Es war so einfach. Früher. Man wählte eine Telefonnummer, jemand ging ran und man machte einen Termin aus. Das war vor der Digitalisierung in den Arztpraxen. Wenn eine Erinnerung für eine Vorsorgeuntersuchung kommt, ist das zwar nett gemeint, kann einen aber in den Wahnsinn treiben. Denn natürlich klappt es nicht mal eben so, sondern man verbringt wieder unzählige Minuten am Rechner, nur um an eine digitale Terminvergabe zu kommen. Passwort funktioniert nicht, Neuanmeldung dauert, Patient unbekannt.

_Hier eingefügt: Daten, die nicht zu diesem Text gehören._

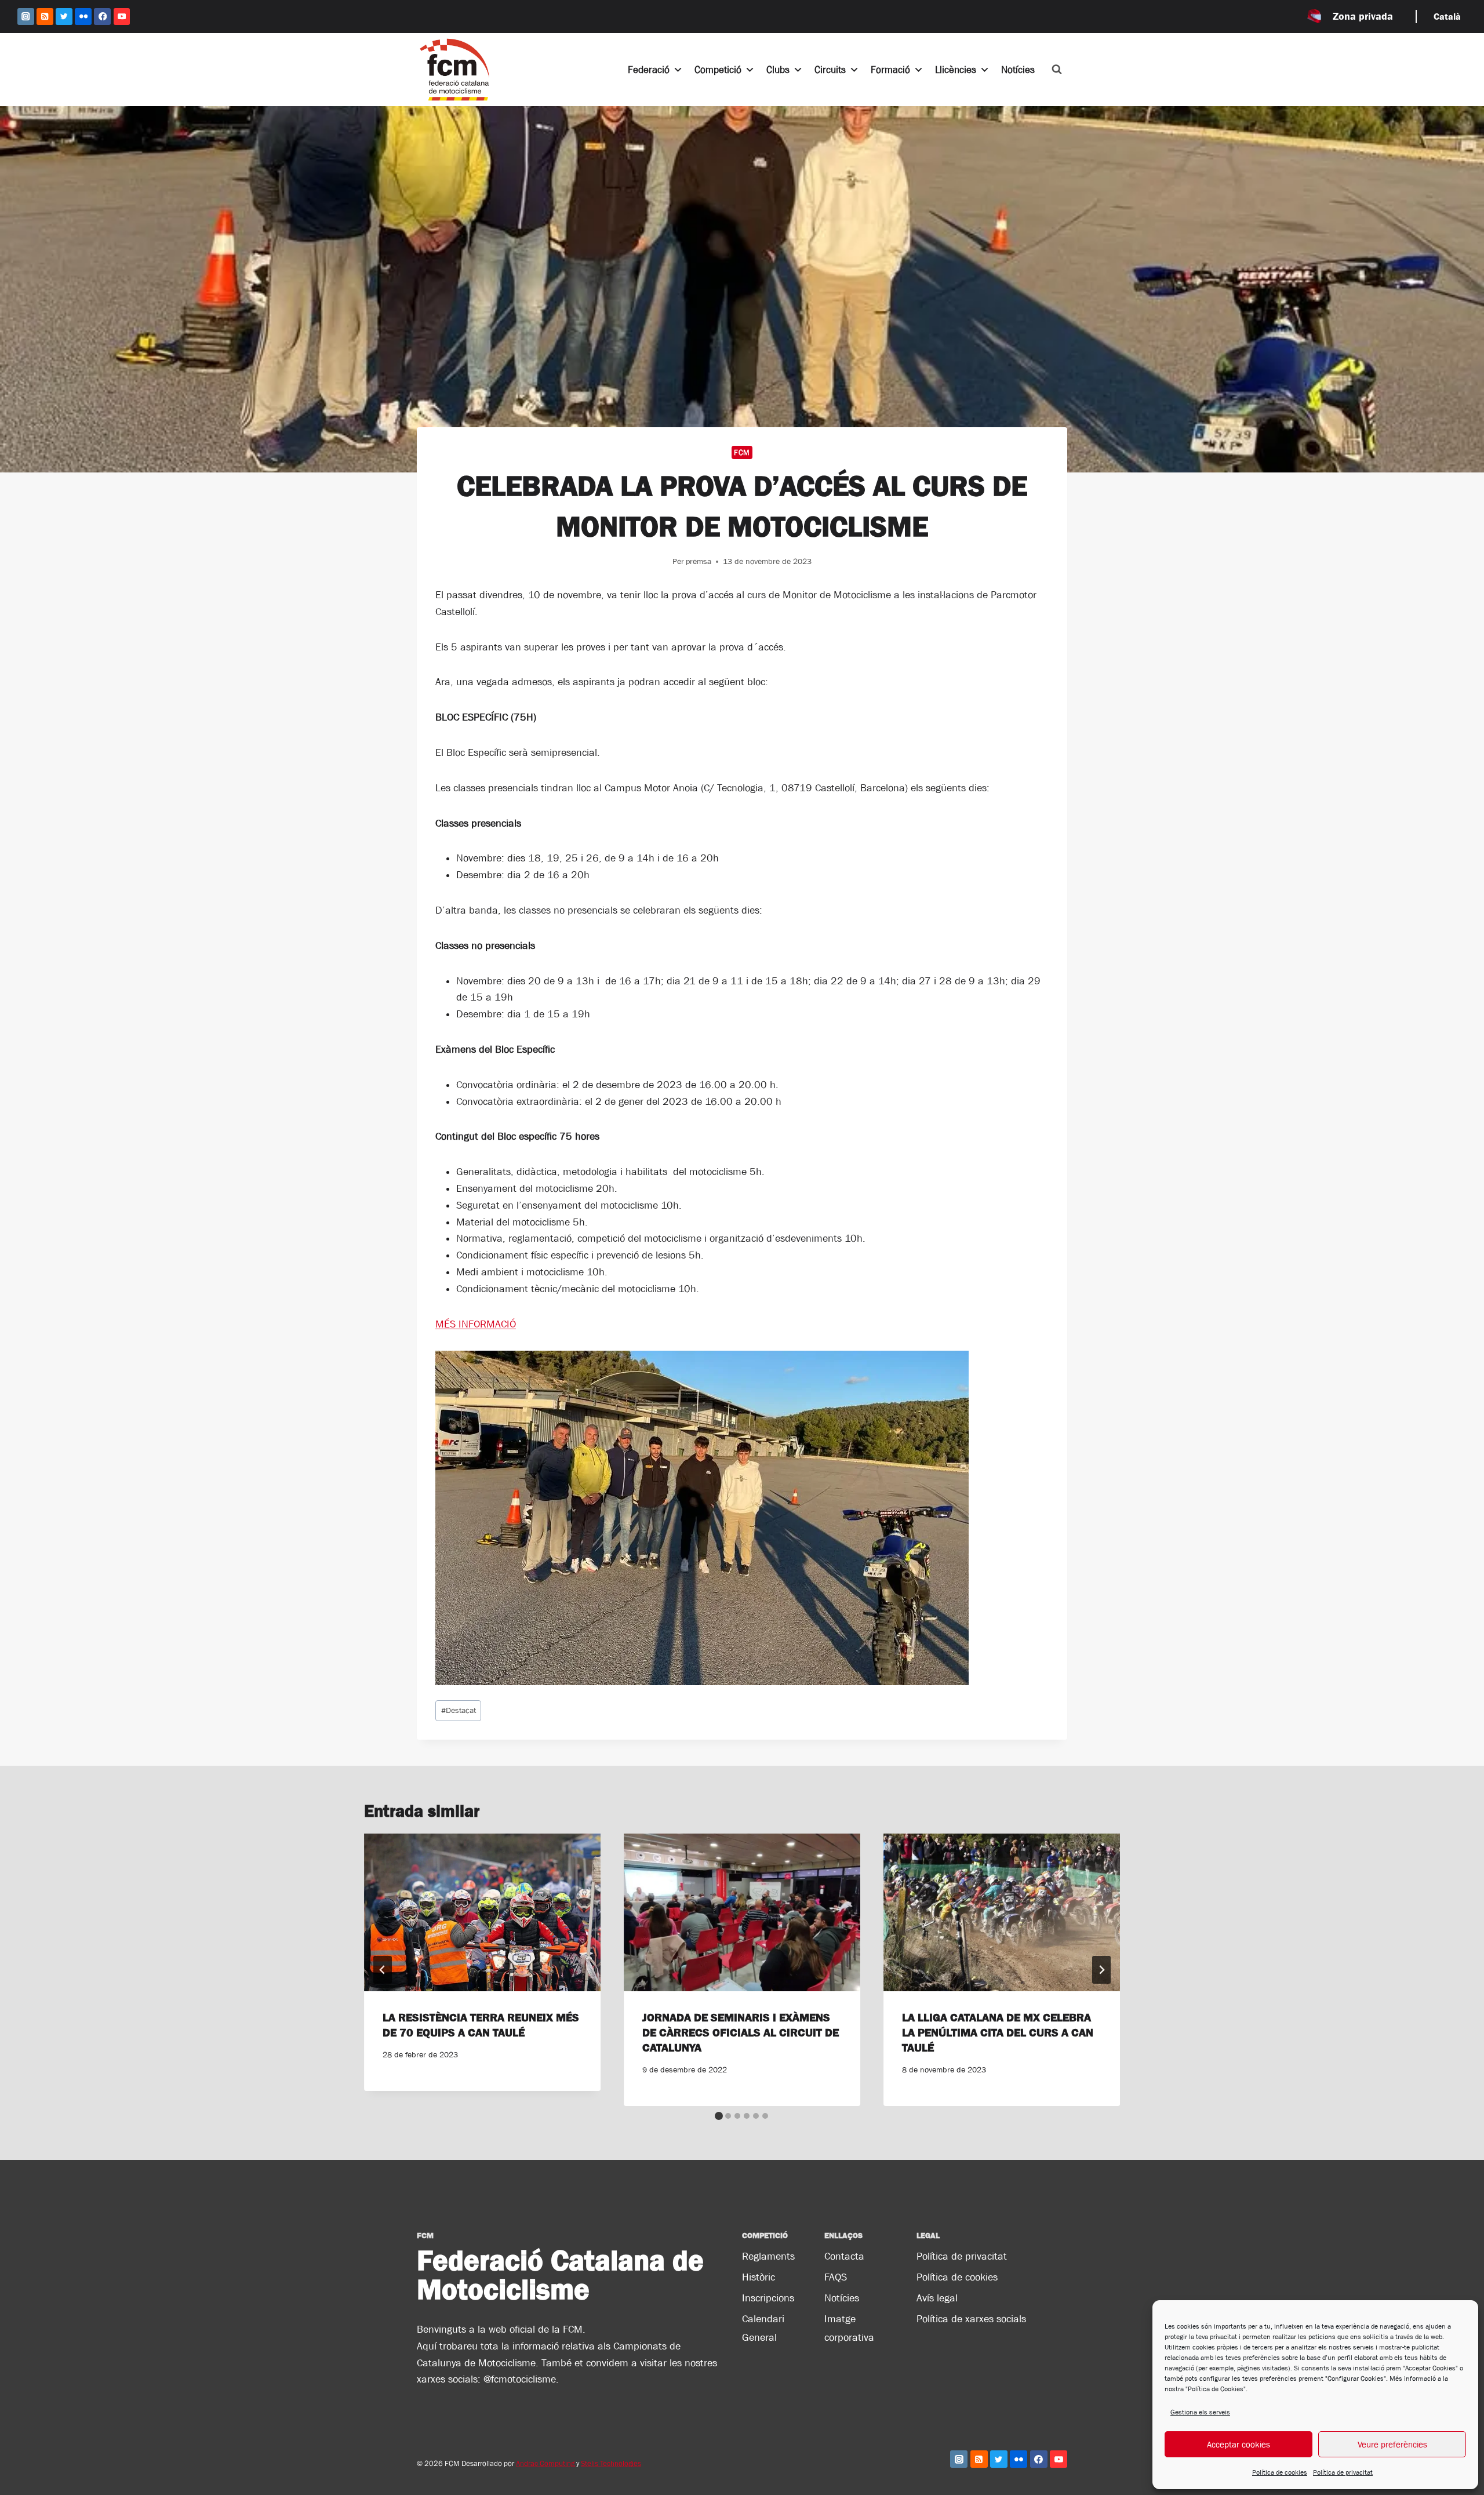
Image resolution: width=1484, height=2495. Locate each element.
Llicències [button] (955, 69)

Das ist ähnlich kompliziert wie ein Fernsehgerät. Stecker reinstecken und los geht’s, das war einmal. Mehrere Fernbedienungen sind nötig, der Apparat ist ein Computer geworden und kann sich genauso wie dieser aufhängen. Wieder verbringt man Stunden, um das System zum Laufen zu bringen. Wann ist das Leben so kompliziert geworden? Dabei sollen die neuen technischen Möglichkeiten doch eigentlich alles erleichtern.

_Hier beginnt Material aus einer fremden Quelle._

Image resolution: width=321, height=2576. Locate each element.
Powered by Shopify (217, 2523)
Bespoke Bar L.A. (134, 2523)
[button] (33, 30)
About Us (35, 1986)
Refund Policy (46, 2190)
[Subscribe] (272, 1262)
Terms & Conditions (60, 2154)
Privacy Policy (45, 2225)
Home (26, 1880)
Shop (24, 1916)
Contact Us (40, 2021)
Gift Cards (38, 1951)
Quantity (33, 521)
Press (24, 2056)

Stattdessen verbringen Eltern Stunden damit, die Smartphones ihrer Kinder so einzurichten, dass diese nicht unkon­trolliert und ohne zeitliche Einschränkungen im Netz surfen können, digitale Fotos werden gehortet und doch nie zu einem Album zusammengefasst, Passwörter werden vergessen.

Ach, Verzeihung, vom Thema abgekommen. Aber mit dem Schreiben lässt sich die Wartezeit ganz gut überbrücken. Einfach eine Telefonnummer wählen und einen Termin beim Arzt vereinbaren? Klar, aber vorher kommt die Warteschleife.